____ Supplied data

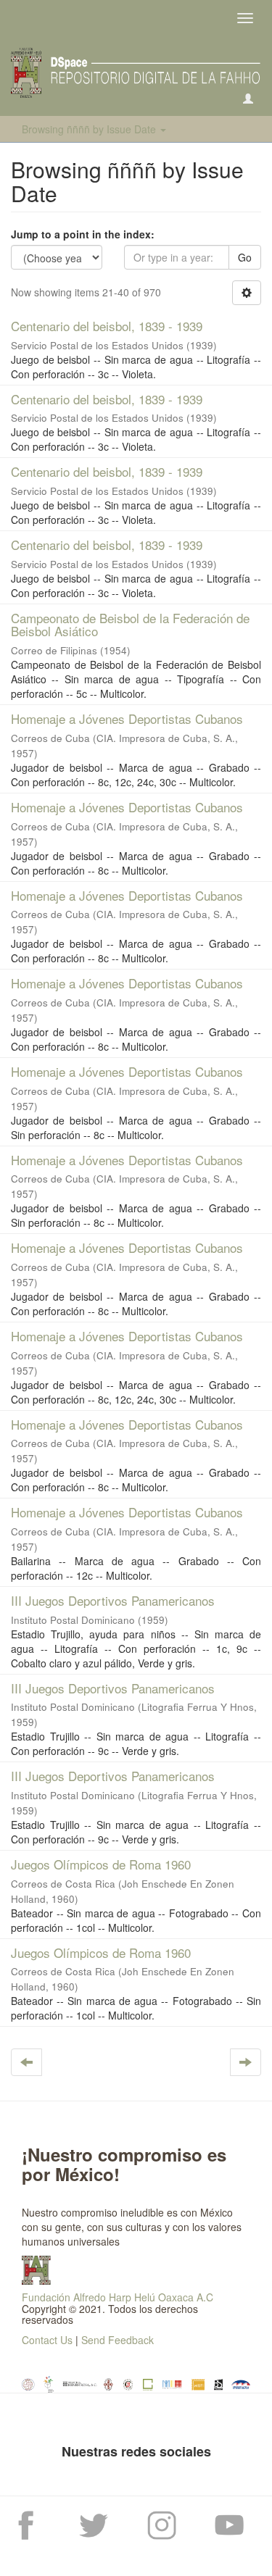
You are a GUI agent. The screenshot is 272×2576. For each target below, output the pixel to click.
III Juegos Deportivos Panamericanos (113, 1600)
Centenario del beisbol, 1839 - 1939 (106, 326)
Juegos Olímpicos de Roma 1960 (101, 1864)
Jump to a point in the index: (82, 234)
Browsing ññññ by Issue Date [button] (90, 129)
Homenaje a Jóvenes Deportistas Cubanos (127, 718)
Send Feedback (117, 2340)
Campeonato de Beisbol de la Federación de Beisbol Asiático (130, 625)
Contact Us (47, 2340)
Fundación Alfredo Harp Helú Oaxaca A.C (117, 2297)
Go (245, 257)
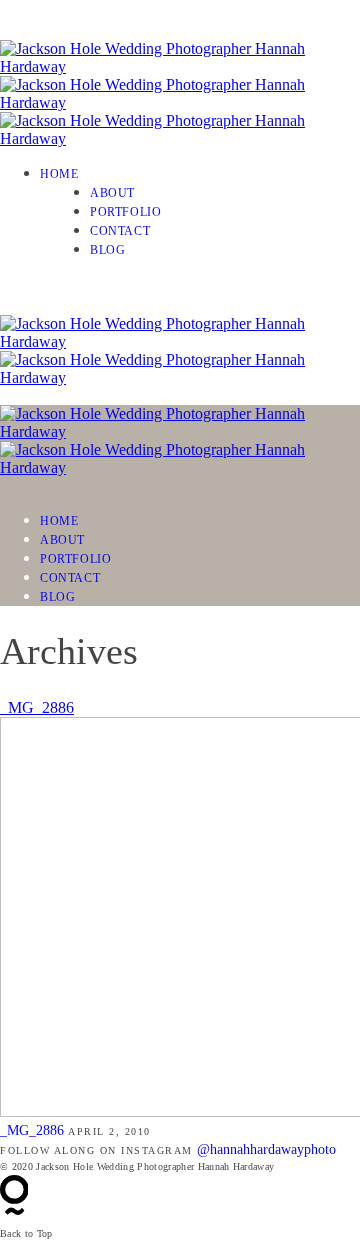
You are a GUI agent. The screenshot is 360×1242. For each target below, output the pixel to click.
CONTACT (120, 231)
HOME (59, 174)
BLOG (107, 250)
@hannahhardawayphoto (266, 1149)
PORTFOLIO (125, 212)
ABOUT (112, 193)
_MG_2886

________

- **What you have to do**: Reproduce the listing above word for word, including every line of both blocks. Omit the pictures.

- **The result**:
You are a GUI agent. The screenshot is 272×2576. For each target below, output the pixel to click.
III Juegos Deportivos Panamericanos (113, 1600)
Centenario del beisbol, 1839 - 1939 (106, 326)
Juegos Olímpicos de Roma 1960 (101, 1864)
Jump to a point in the index: (82, 234)
Browsing ññññ by Issue Date [button] (90, 129)
Homenaje a Jóvenes Deportistas Cubanos (127, 718)
Send Feedback (117, 2340)
Campeonato de Beisbol de la Federación de Beisbol Asiático (130, 625)
Contact Us (47, 2340)
Fundación Alfredo Harp Helú Oaxaca A.C (117, 2297)
Go (245, 257)
You are a GUI agent. The screenshot is 360×1242. For each target below, output the pixel to click.
CONTACT (120, 231)
HOME (59, 174)
BLOG (107, 250)
@hannahhardawayphoto (266, 1149)
PORTFOLIO (125, 212)
ABOUT (112, 193)
_MG_2886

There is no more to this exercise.